The tone is enabled in the setup (tone(8,16000);).

The for loop within the loop routine where you see:

probe0_log.appendDatum((uint16_t)analogRead(probe0));

is where I flash sample 256 samples as fast as possible. There is no additional code
other than pushing the resulting analogRead output into a buffer. No I/O is done
until the whole buffer is full.

The only difference in observed sample rate is when I change the tone command in setup to something like tone(8,4000).

I think I answered my own question. Looking in the MBED OS source code there is a file called Tone.cpp which defines the tone() function and also declares a timer and attached a callback (presumably for an interrupt):

ticker.attach(mbed::callback(this, &Tone::toggle), 500000us / frequency );
        if (duration != 0) {
            start_timeout();

This would create a timer which times out every time the output needs to be toggled to create that frequency of oscillation.
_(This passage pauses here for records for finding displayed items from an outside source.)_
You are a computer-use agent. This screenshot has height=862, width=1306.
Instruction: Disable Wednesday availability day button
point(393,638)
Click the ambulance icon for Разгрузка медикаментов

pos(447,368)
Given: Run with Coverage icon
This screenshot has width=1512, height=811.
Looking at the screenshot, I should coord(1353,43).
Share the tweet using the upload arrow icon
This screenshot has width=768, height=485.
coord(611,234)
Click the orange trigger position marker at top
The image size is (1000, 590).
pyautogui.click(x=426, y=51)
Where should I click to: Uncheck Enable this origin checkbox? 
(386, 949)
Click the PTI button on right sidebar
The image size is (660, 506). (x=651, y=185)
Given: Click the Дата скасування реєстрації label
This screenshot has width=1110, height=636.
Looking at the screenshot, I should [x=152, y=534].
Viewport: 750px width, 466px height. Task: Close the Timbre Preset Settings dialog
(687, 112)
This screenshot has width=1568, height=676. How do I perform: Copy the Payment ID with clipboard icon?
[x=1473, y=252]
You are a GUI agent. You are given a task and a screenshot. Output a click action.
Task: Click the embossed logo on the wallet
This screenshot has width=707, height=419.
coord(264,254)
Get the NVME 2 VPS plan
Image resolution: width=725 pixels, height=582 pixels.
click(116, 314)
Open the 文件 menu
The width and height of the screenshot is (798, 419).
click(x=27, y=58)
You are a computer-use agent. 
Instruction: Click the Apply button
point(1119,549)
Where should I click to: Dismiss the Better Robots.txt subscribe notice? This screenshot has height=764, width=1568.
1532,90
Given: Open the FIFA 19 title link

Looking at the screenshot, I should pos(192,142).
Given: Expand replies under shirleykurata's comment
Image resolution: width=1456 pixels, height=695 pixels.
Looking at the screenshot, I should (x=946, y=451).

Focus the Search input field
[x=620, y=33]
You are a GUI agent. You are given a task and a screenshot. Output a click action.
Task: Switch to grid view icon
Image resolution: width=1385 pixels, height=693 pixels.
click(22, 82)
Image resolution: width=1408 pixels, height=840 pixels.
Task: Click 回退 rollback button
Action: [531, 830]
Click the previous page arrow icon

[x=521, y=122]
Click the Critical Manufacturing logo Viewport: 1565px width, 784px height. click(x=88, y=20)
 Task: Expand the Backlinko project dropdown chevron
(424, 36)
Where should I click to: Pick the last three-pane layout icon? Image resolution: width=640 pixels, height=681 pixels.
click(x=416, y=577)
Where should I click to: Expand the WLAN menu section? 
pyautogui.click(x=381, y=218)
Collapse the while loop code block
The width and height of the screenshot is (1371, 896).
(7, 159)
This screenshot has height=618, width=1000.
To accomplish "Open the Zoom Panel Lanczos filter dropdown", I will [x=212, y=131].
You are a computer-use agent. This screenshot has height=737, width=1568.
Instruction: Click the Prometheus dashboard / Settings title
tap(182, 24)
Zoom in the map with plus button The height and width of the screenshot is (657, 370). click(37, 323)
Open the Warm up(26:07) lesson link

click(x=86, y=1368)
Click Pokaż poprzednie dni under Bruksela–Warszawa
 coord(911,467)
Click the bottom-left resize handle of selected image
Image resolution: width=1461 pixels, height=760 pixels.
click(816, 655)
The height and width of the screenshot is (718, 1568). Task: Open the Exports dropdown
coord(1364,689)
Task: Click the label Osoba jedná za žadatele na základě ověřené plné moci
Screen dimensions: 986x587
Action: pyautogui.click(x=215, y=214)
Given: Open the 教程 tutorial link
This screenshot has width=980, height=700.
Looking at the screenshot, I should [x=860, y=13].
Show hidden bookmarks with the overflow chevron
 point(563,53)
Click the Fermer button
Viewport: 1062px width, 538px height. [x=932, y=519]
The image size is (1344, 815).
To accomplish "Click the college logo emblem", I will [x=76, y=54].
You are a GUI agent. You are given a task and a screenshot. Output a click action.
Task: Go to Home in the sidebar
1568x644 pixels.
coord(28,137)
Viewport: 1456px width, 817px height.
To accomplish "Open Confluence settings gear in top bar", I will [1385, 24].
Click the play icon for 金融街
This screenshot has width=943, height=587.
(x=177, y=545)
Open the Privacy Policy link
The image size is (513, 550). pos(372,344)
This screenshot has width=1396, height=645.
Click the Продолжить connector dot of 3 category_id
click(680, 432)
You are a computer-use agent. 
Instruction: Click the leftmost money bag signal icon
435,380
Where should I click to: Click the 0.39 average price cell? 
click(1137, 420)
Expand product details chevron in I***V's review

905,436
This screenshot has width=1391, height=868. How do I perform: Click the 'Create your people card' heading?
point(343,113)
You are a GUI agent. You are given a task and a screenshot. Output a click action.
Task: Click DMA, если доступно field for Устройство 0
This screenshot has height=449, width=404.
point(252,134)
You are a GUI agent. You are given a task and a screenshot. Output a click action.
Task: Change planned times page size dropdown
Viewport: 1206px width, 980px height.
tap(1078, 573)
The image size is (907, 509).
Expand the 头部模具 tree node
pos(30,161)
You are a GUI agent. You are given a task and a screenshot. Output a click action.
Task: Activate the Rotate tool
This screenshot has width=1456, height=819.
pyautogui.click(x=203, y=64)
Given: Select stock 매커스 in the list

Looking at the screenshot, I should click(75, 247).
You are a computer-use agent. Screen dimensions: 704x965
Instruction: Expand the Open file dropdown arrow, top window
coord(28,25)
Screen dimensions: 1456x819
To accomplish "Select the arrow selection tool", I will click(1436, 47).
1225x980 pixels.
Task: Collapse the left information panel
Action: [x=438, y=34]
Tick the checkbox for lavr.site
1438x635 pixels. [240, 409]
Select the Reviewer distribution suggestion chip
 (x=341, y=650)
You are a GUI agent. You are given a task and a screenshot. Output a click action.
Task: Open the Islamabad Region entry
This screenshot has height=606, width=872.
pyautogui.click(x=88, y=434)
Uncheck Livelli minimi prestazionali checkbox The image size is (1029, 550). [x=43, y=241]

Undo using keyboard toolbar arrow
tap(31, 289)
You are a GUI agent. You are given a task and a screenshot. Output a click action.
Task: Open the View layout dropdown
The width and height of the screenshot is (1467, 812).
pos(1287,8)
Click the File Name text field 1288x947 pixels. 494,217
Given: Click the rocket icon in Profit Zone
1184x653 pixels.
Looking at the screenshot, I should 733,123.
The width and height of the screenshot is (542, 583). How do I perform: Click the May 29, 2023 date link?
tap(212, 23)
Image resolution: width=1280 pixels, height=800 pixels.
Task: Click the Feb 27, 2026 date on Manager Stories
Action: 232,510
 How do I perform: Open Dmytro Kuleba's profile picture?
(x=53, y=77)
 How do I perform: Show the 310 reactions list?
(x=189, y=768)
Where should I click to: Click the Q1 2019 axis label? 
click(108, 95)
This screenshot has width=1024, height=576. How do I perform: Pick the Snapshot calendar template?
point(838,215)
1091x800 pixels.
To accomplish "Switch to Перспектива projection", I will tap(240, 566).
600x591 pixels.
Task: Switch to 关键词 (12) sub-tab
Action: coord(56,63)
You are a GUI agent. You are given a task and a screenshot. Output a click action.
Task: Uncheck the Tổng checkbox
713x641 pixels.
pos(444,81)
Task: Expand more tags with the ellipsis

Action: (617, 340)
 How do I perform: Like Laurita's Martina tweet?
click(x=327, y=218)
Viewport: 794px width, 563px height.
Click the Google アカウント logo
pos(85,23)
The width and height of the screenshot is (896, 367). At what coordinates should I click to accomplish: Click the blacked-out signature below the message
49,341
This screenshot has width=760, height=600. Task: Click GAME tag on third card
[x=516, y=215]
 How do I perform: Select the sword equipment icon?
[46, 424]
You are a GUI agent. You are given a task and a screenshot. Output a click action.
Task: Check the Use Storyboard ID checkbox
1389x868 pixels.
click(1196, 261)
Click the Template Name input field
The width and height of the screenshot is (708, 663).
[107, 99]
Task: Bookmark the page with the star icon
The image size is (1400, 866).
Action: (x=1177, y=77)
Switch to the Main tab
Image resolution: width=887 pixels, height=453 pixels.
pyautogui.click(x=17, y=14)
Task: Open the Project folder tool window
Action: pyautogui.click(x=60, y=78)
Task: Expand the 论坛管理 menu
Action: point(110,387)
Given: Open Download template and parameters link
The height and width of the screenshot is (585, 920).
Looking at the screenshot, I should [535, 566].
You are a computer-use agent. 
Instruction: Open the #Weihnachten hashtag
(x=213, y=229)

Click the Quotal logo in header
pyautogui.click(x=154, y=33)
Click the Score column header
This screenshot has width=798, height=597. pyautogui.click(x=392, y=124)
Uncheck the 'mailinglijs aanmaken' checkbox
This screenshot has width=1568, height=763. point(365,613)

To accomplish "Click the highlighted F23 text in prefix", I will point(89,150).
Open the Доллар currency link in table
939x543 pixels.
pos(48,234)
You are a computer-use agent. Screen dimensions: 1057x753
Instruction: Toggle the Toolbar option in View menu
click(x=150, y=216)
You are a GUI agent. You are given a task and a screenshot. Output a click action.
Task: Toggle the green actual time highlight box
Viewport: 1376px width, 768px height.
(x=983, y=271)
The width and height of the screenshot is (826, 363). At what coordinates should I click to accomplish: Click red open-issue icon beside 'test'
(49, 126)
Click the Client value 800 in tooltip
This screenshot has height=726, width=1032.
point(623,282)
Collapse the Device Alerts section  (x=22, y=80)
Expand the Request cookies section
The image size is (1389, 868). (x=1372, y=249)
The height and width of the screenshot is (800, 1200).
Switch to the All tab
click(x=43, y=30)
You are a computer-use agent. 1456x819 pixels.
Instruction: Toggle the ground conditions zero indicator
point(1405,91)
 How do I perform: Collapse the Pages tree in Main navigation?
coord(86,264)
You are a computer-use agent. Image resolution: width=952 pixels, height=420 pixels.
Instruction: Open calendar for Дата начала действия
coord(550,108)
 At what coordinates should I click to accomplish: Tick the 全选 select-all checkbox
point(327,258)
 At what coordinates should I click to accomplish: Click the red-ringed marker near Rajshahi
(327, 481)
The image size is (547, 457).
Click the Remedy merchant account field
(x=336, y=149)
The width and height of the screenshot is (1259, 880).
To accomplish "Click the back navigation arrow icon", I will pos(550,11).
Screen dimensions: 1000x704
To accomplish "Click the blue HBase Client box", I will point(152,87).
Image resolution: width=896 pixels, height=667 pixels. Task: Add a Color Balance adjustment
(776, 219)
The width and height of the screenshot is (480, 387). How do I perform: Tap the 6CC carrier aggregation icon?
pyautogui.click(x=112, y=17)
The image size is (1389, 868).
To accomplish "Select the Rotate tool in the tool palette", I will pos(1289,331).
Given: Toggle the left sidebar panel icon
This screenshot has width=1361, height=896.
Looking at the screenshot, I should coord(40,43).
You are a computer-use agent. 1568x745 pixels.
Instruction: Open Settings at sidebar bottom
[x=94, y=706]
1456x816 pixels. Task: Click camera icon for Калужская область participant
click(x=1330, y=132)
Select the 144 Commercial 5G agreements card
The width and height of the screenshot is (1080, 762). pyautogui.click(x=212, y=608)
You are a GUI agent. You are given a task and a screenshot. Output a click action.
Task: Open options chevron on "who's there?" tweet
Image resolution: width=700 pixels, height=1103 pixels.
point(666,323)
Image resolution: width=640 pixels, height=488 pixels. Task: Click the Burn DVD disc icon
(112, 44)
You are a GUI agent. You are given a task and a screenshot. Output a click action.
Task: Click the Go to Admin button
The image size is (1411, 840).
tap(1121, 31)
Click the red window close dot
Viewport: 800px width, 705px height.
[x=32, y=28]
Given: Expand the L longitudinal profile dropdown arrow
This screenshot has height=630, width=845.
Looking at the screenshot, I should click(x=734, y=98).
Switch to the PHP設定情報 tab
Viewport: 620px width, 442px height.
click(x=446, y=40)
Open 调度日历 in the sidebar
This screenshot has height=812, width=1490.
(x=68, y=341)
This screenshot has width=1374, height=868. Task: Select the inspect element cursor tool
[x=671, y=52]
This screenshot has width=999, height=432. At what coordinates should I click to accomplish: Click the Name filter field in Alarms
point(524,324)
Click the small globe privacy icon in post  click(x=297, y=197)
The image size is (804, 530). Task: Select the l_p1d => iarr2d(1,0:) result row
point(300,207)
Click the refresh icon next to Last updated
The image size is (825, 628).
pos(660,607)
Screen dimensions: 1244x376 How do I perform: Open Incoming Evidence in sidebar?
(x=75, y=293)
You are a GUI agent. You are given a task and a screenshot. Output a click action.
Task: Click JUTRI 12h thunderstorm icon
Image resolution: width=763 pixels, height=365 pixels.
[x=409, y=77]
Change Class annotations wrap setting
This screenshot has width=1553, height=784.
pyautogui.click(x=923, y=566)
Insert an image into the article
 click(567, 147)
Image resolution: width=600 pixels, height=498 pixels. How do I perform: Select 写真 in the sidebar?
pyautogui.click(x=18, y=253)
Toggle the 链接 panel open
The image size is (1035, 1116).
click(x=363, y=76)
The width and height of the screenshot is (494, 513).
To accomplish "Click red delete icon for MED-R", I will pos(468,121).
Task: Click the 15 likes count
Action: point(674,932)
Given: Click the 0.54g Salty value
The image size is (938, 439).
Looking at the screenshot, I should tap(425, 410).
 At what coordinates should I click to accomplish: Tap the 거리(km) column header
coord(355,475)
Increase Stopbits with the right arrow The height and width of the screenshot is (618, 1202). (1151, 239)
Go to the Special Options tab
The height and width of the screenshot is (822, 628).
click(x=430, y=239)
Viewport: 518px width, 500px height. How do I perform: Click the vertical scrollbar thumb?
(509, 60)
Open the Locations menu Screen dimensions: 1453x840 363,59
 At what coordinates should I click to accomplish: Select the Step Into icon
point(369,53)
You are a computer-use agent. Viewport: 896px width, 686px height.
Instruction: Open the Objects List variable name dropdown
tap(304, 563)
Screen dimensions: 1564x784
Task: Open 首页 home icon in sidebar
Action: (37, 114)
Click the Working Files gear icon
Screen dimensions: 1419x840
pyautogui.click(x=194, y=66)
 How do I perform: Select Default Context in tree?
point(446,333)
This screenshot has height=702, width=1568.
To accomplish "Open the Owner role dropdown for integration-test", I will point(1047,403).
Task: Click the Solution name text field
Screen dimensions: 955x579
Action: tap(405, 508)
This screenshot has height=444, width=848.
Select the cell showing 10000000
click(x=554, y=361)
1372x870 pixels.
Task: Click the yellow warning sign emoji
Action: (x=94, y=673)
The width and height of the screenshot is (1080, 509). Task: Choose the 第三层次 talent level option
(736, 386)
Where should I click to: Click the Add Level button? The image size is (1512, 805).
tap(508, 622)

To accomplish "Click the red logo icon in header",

The toggle routine is not complex but the overhead of swapping out registers, storing pointers etc. is probably going to be somewhat expensive. Doing it every ~31.25 us is pretty expensive computationally.

So, at least on MBED OS processors do NOT use tone() if you are worried about real-time performance (unless you want something very slow like 1KHz).